● Assignment
In the entries that follow, find each line with the word "size" and copy it.

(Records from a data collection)
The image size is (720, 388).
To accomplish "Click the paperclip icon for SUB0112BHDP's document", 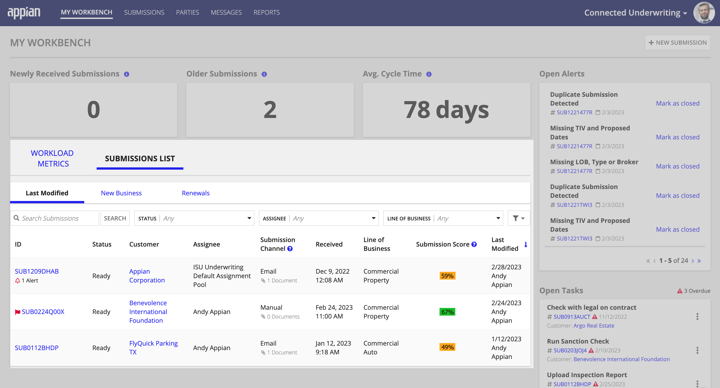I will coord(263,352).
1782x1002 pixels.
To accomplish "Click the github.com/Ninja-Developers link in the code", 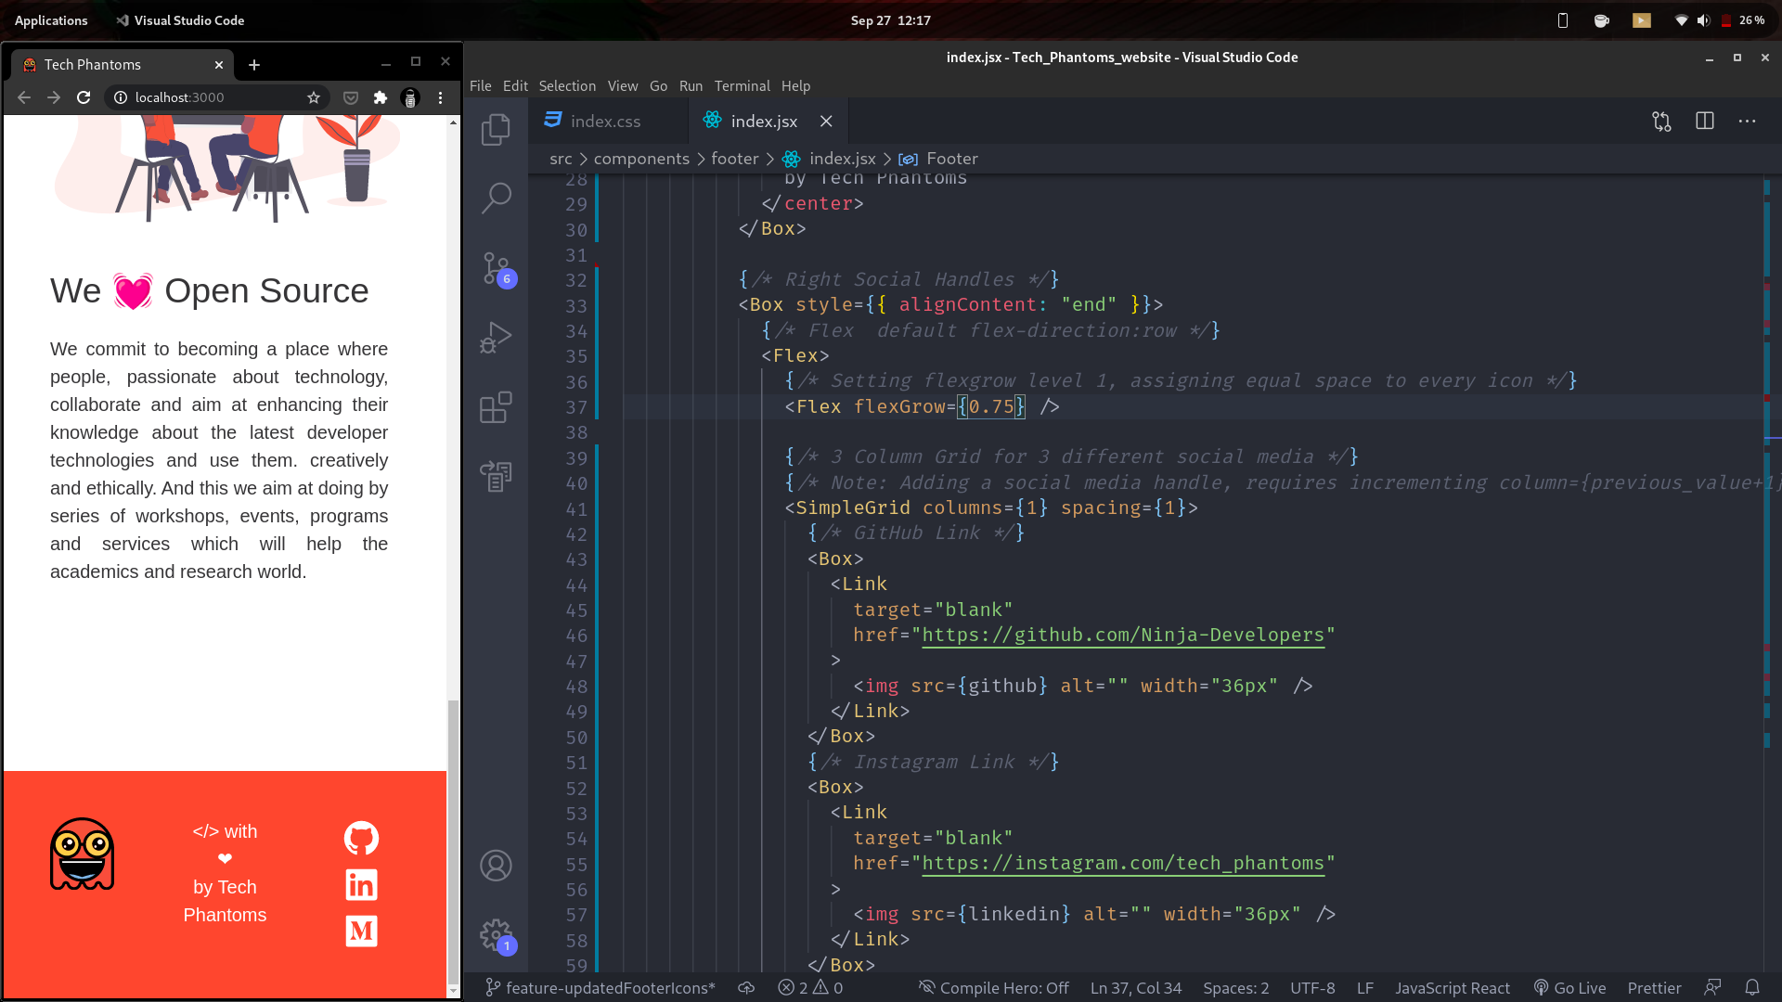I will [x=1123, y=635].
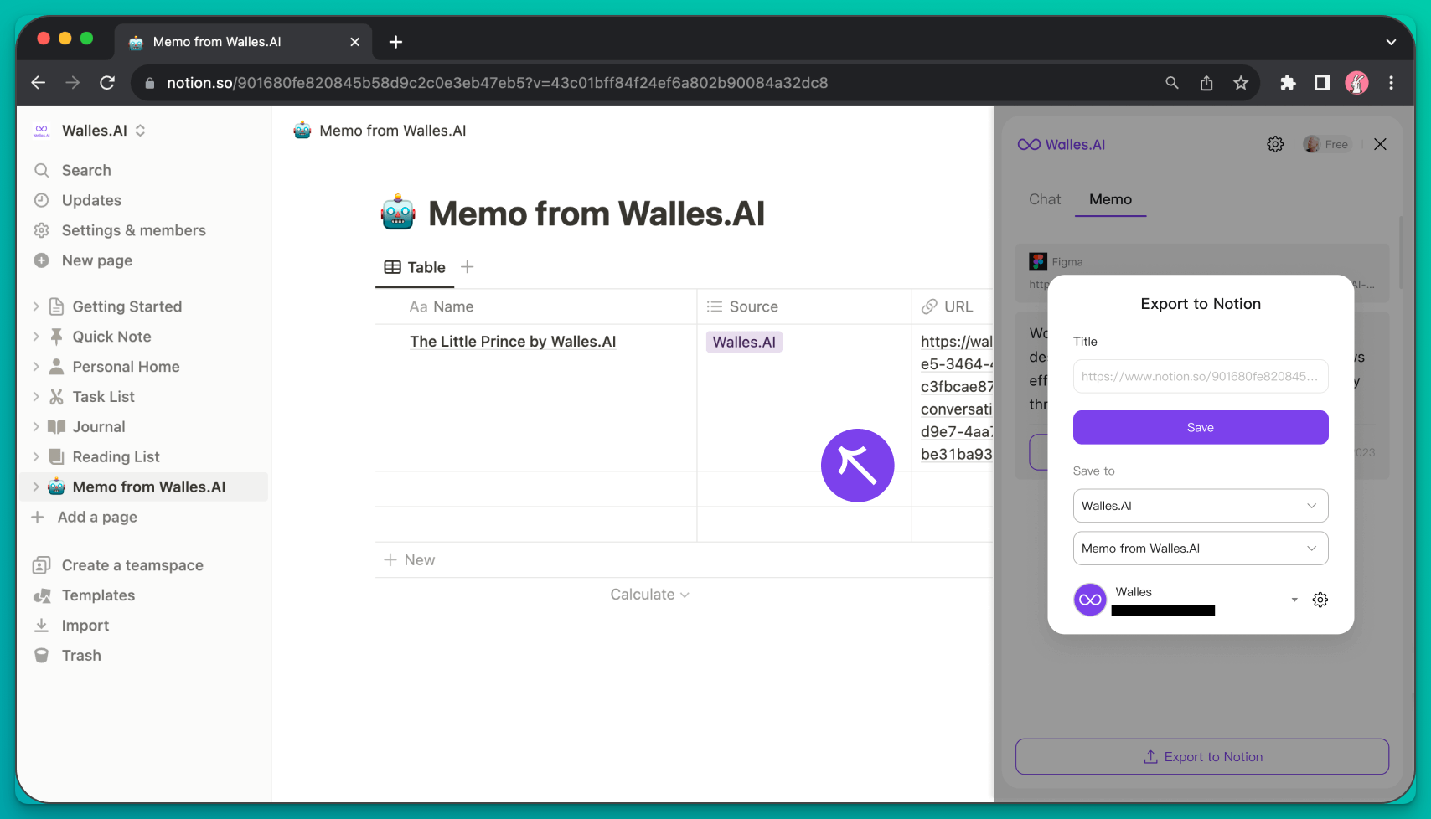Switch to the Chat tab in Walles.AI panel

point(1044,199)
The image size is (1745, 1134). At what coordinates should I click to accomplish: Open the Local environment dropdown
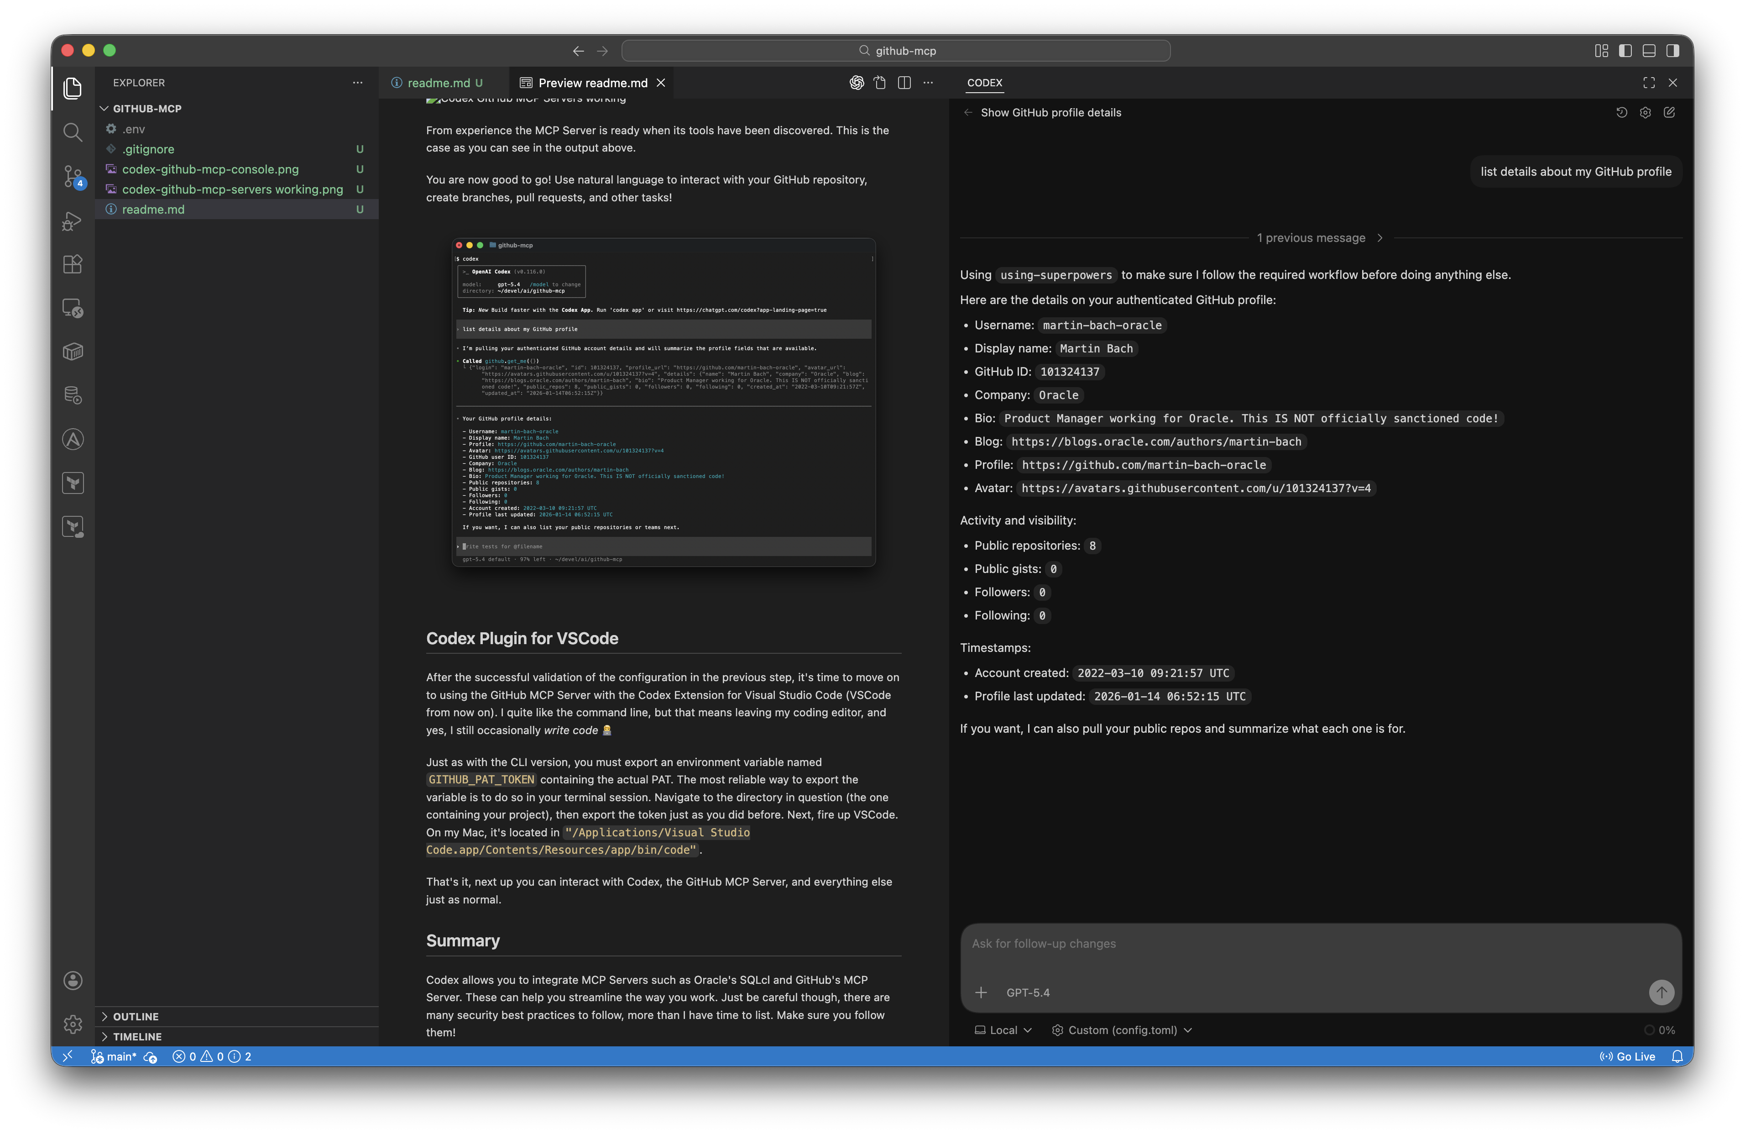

● Task solution
The image size is (720, 388).
The image size is (1745, 1134). At what coordinates should I click to accomplish: Open the Local environment dropdown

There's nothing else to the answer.